In 1992, she published her first book of stories Ezer baino lehen. In 1995 she published her second book Lehenago zen berandu.

In the two storybooks, the main theme was interpersonal relationships and especially the love relationship, with women as the most prominent protagonists. In many of her stories she talks about the loneliness of couples, misunderstandings and jealousy. Her style is close to oral forms and has always been in favor of simple and direct prose. Interpersonal relationships are the main subject of her two books of stories, but relationships carried to extremes, with uncomfortable situations, the fruit of fate or bad luck.

In 1999, she published Ai, ama! (Oh Mum), in the form of the essay and in which she made some reflections on the inconveniences, doubts and satisfactions that maternity entails. This work, edited by Alberdania, was a success, and in 2001, Agurtzane Intxaurraga prepared a theatrical version, in collaboration with the writer.

In 2000, she received the Rikardo Arregi journalism award for her work as a speaker and conductor of the Goizean Behin program. In 2001, she published her first children's play "Nik eserita egiten dut eta zer?", and several have followed. This work has been translated into Castilian, Catalan, and Galician.

In the 6th edition of the Max Prizes, for the Performing Arts in Spain on 5 May 2003, she received the first prize in the category of best theatrical author in Euskera, for Ai, ama!

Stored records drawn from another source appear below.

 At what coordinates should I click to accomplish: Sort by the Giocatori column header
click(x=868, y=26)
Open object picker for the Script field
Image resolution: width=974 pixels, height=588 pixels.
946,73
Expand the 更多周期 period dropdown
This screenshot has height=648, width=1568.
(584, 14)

In 2006, she published the work Kontu-jaten with the vital testimonies of women born in the first decades of the twentieth century, mixing reality with fictional. The book is a transcription of their testimonies but a novelization of their lives.

== Works ==
- Essays
- Ai ama! (1999, Alberdania)
- Children's Literature
- Nik eserita egiten dut eta zer? (2001, Elkar)
- Amona basoan galdu zenekoa (2003, Elkar)
- Norak suhiltzaile izan nahi du (2003 Elkar)
- Stories
- Ezer baino lehen (1992, Elkar)
- Lehenago zen berandu (1995, Alberdania)
- Bakarrizketan (2001, Alberdania): Kike Amonarriz, Pako Aristi, Harkaitz Cano, Andoni Egaña... recopilación de varios escritores y escritoras vascas.
- Kontu-jaten: gure herriko emakume eskarmentudunen mahaian (2006, Alberdania) ISBN 9788496643161,
- Novels
- Koaderno zuria (2017, Elkar)
- Theater
- Maite, maite, maitea (1-15) (1992, Eusko Jaurlaritza)
- Obras llevadas al teatro [editor]
- Kabaretztei (2017 Hika Teatroa)
- Gutun zuria (2016 Hika Teatroa)
- Ilargiaren bi aldeak (2011Hika Teatroa)
- Aitarekin bidaia (2009 Hika Teatroa)
- Zeta (2005 Alessandro Bariccoren obraren itzulpena eta egokitzapena)
- Chaplin tropela (1990 Hika Teatroa)

== Works in English ==
- One of her stories appears in the anthology "Five months at most in Ayerbe".